La complejidad de los precios

El aumento de la transparencia en los precios de los hoteles debido, en parte, a la multitud de servicios de viajes online que muestran comparaciones de precios y disponibilidad de habitaciones en tiempo casi real, está agregando complejidad al ya difícil trabajo de fijar precios en las habitaciones de hotel de manera competitiva.

“¿Cómo pueden las compañías optimizar los beneficios mientras atraen a los viajeros y se destacan de la competencia?”, Pregunta Vivek Bhogaraju, director de alianzas e iniciativas estratégicas globales de IDeaS Revenue Solutions, una compañía de SAS.

Otro factor a considerar en los precios es el perfil del viajero. “Un huésped puede querer experiencias completamente diferentes y tener diferentes sensibilidades a los precios como un viajero corporativo frente a como viajero de fin de semana”.

La fidelidad de la marca

Con las principales cadenas hoteleras sumando nuevas marcas y tras la aparición de nuevos jugadores como Airbnb, la fidelidad del cliente se está resintiendo de manera notable. Para Amitava Chatterjee, directora general de viajes, hospitalidad y ocio de Deloitte Digital: “Las OTAs y las compañías de tarjetas de crédito ofrecen sus propios programas de fidelidad, erosionando los esfuerzos de construcción de marca de las compañías hoteleras. Añade a esto la influencia de los consumidores Millenials, que buscan la inmediatez, y todo el concepto de fidelidad de marca se trastoca”.

Sistemas dispersos

En muchos hoteles, los datos de los clientes residen en diferentes sistemas. La información de la reserva se puede guardar en un sistema, datos de la estancia del hotel en otro, datos de la transacción de la comida y de la bebida en un tercero, e información de la contabilidad en otro. “En la industria de la hospitalidad, como en muchos otros, los diferentes sistemas no siempre comunican todos los datos transaccionales”, dice Bhogaraju.

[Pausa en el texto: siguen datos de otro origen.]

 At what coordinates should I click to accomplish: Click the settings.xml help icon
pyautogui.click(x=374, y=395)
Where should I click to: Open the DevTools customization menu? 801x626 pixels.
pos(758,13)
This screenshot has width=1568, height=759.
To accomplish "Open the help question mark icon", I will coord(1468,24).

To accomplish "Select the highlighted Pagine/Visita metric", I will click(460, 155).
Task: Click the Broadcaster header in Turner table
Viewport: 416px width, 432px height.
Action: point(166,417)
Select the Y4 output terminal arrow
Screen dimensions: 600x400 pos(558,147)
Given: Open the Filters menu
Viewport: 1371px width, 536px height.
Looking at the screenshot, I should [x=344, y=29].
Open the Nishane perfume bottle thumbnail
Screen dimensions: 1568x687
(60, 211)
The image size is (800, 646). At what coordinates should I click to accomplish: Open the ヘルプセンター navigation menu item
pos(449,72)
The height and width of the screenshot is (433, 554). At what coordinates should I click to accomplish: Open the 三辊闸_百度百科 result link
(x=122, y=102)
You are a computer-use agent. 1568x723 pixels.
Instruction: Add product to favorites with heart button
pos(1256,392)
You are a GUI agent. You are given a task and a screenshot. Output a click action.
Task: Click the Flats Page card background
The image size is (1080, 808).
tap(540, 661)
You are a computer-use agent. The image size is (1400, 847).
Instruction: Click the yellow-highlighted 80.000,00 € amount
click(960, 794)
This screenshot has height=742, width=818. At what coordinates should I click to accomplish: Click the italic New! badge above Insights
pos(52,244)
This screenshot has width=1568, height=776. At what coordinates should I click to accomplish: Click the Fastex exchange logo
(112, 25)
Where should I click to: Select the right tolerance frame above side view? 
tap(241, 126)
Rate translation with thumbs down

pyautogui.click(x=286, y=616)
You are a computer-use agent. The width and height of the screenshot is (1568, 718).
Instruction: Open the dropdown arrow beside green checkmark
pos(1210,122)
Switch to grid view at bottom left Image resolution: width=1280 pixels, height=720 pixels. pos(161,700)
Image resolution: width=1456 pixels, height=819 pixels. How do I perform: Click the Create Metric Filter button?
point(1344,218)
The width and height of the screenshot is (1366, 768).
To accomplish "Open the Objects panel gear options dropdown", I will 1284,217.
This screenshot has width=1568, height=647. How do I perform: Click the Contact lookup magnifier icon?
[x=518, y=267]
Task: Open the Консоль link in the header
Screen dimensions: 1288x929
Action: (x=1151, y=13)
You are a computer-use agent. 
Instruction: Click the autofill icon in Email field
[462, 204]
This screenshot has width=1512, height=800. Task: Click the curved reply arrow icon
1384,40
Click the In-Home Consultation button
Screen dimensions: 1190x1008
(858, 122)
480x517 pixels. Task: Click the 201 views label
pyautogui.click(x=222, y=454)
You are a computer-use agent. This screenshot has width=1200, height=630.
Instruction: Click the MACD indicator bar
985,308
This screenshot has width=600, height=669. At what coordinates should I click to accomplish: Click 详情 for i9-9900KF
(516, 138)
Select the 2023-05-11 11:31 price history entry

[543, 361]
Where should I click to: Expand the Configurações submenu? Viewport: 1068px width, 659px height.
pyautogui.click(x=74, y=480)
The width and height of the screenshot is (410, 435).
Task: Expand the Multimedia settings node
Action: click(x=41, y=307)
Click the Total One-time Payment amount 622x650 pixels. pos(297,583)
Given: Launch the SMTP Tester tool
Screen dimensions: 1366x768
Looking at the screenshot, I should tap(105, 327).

Por ejemplo, un huésped puede pedir una botella de Merlot en el restaurante del hotel, y mientras que la marca específica podría ser incluida en el sistema de punto de venta del restaurante, se puede omitir cuando los datos se transfieren al sistema de historial de huéspedes centralizado del hotel . “Sin una mejor integración de sistemas, las empresas pueden estar perdiendo oportunidades de extraer datos de los clientes para obtener información que puedan utilizar para orientar a los clientes con ofertas personalizadas”, dice Bhogaraju.

Prioridades de inversión competitivas

En un negocio turístico no hay una única parte que hay que satisfacer, sino que a los turistas se suman empleados, inversores… Los ejecutivos de turismo a menudo se enfrentan a decisiones difíciles sobre dónde invertir, ya sea en la actualización de la tecnología o en la renovación de habitaciones.

“Si un hotel es propiedad de un conjunto de inversiones inmobiliarios que sólo ve a la propiedad como una caja de efectivo, puede ser difícil justificar la inversión en nueva tecnología si las paredes necesitan pintura”, dice Chatterjee. “A menudo, las compañías de hospitalidad no consideran las inversiones en tecnología, datos o análisis como fundamentales, aunque estas inversiones pueden impulsar el crecimiento y ayudar a las empresas a competir más efectivamente”.

Fuente: Deloitte.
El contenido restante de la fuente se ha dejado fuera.